**DIRECTIVE**
Can you rewrite the data below so that "Viewport" becomes "Window" wherever it appears, with everything else left as it is?

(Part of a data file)
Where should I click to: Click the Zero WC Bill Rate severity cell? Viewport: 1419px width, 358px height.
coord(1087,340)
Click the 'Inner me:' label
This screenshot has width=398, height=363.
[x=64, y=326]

**IN RESPONSE**
Where should I click to: Click the Zero WC Bill Rate severity cell? Window: 1419px width, 358px height.
coord(1087,340)
Click the 'Inner me:' label
This screenshot has width=398, height=363.
[x=64, y=326]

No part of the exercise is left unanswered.